Applications often come from biology where I am interested in understanding the behaviour of complex systems consisting of many interacting components. An example is modelling interactions between individual genes and proteins inside a cell which lead to a specific behaviour of the whole cell. These models can be formulated in terms of the behaviour of individual macromolecules which is simulated on a computer. Molecular-based simulations are popular because they can incorporate known molecular biology and can be used to find how changes at the molecular-level lead to desired changes (e.g. treatment) of cell-level properties.
However, it is often challenging to efficiently simulate large collections of macromolecules over system-level time scales.
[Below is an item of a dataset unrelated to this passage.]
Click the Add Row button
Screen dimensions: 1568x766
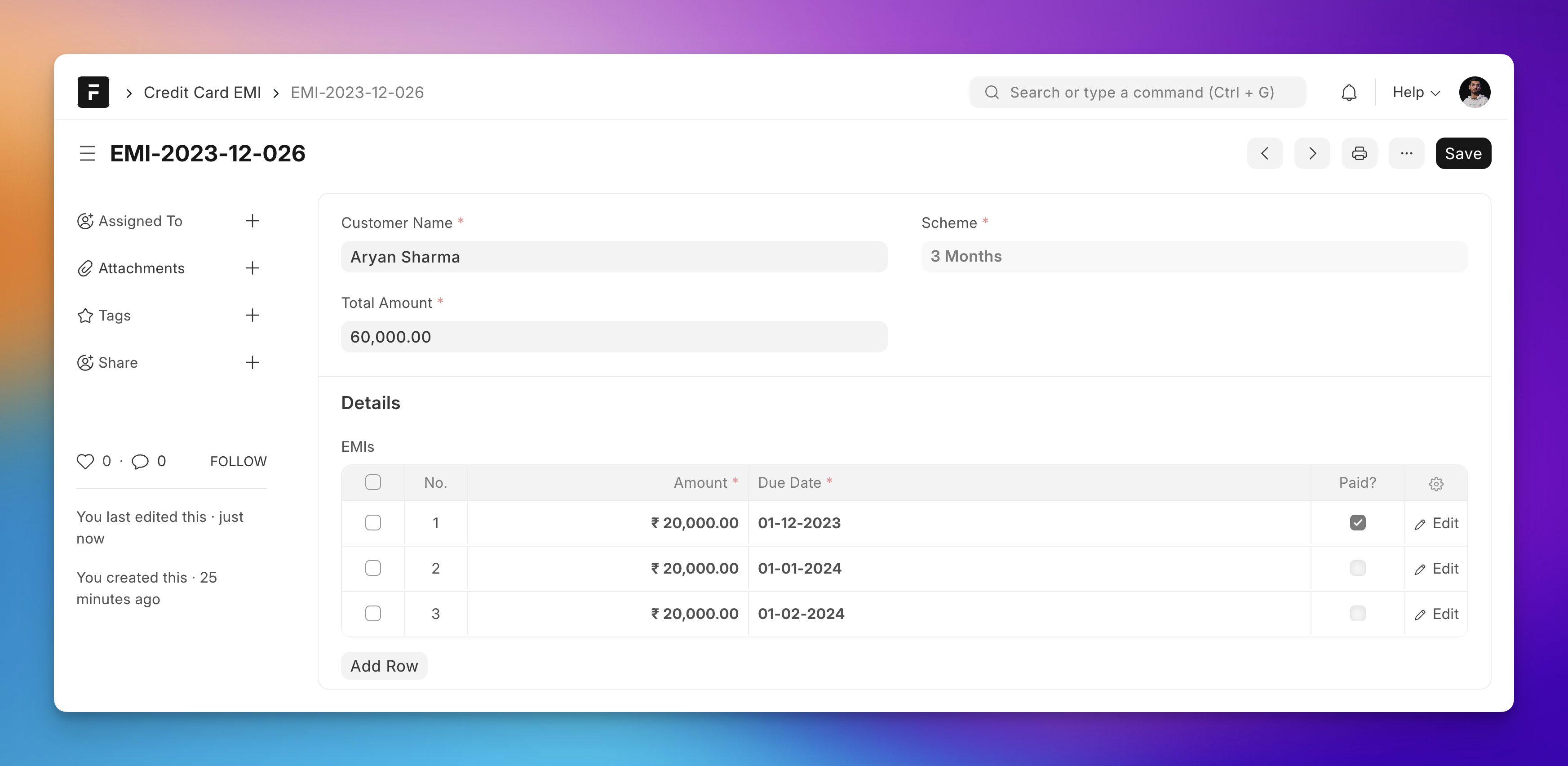click(x=384, y=665)
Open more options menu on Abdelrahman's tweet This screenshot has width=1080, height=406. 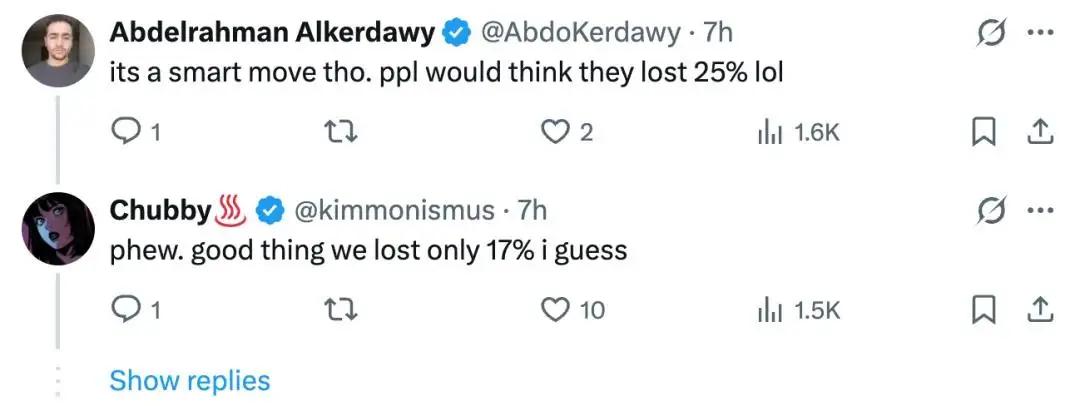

I am working on developing algorithms which enable this.
For example, in some applications, microscopic detail is only required in a relatively small region (e.g. close to a cell membrane or a particular organelle). One way to achieve this detail is to use a computationally intensive model over the whole simulation domain (cell). A better way is to develop and implement algorithms which can efficiently and accurately couple molecular-based models with less detailed computationally efficient descriptions.
These multiscale (hybrid) approaches use a detailed modelling approach in localized regions of particular interest (in which accuracy and microscopic detail is important) and a less detailed model in other regions in which accuracy may be traded for simulation efficiency.